Scientists need help sorting through an unusual digital photo album: Pictures of aboutone million galaxies.

They are asking volunteers on the internet to help classify the galaxies as either elliptical or spiral and note, where possible, in which direction they rotate. It would be the largest galactic census ever compiled, something scientists say would provide new insight into the structure of the universe.

"We're in the golden era of astronomy," said Bob Nichol, an astronomer at the University of Portsmouth in southern England. "We have more data than we can assimilate, and we need help."

'We have more data than we can assimilate, and we need help.' —Bob Nichol, astronomer

Astronomers say computer programs have been unable to reliably classify the star systems.

Without volunteers, researchers would need years to wade through the photographs, which were taken automatically by a massive digital camera mounted onto a telescope at the Apache Point Observatory near Sunspot, N.M., Nichol said. With 10,000 to 20,000 people working to classify the galaxies, the process could take as little as a month.

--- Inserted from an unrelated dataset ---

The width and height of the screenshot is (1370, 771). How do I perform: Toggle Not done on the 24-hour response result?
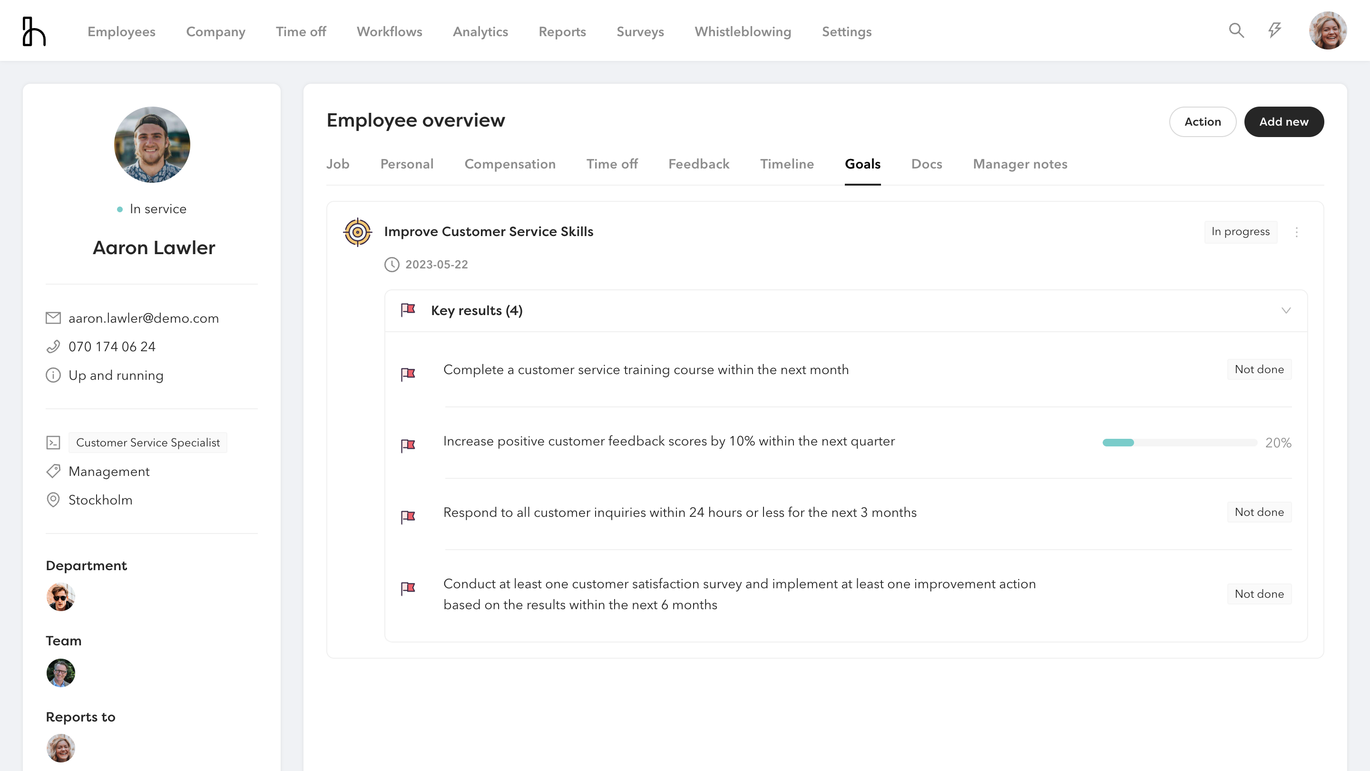(x=1259, y=512)
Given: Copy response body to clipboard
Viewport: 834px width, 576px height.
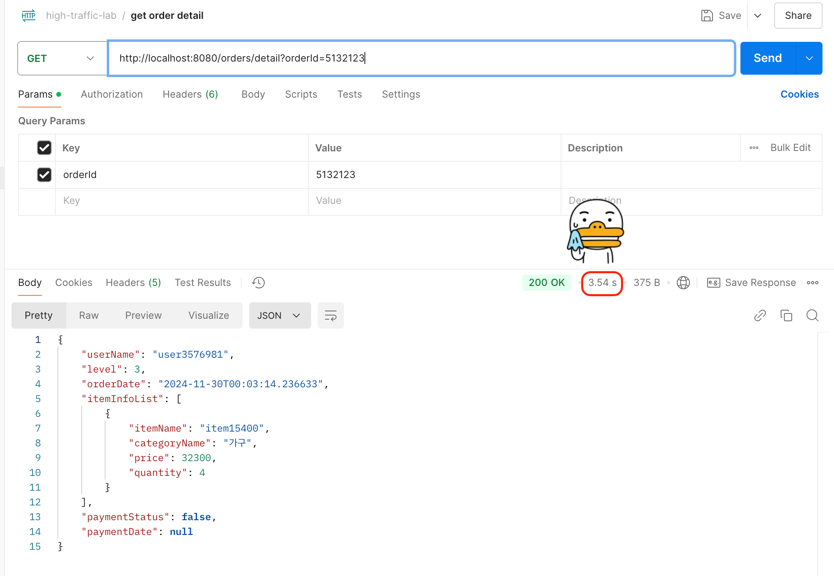Looking at the screenshot, I should (x=786, y=315).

Volunteers would sign on to the website, galaxyzoo.org,complete a brief tutorial and pick through one galaxy after another. The galaxies would be identified by several people to guard against errors and pranks, and scientists would rule on any disputes.

The catalogue would help researchers understand how galaxies form and interact.

"At some level, what we learn about these galaxies could tell us something quite fundamental about cosmology and particle physics," Nichol said.

The project was inspired by similar projects at NASA, such as Stardust(at)home, which enlisted the help of thousands of volunteers to sift through grains of space dust gathered during a 2006 mission.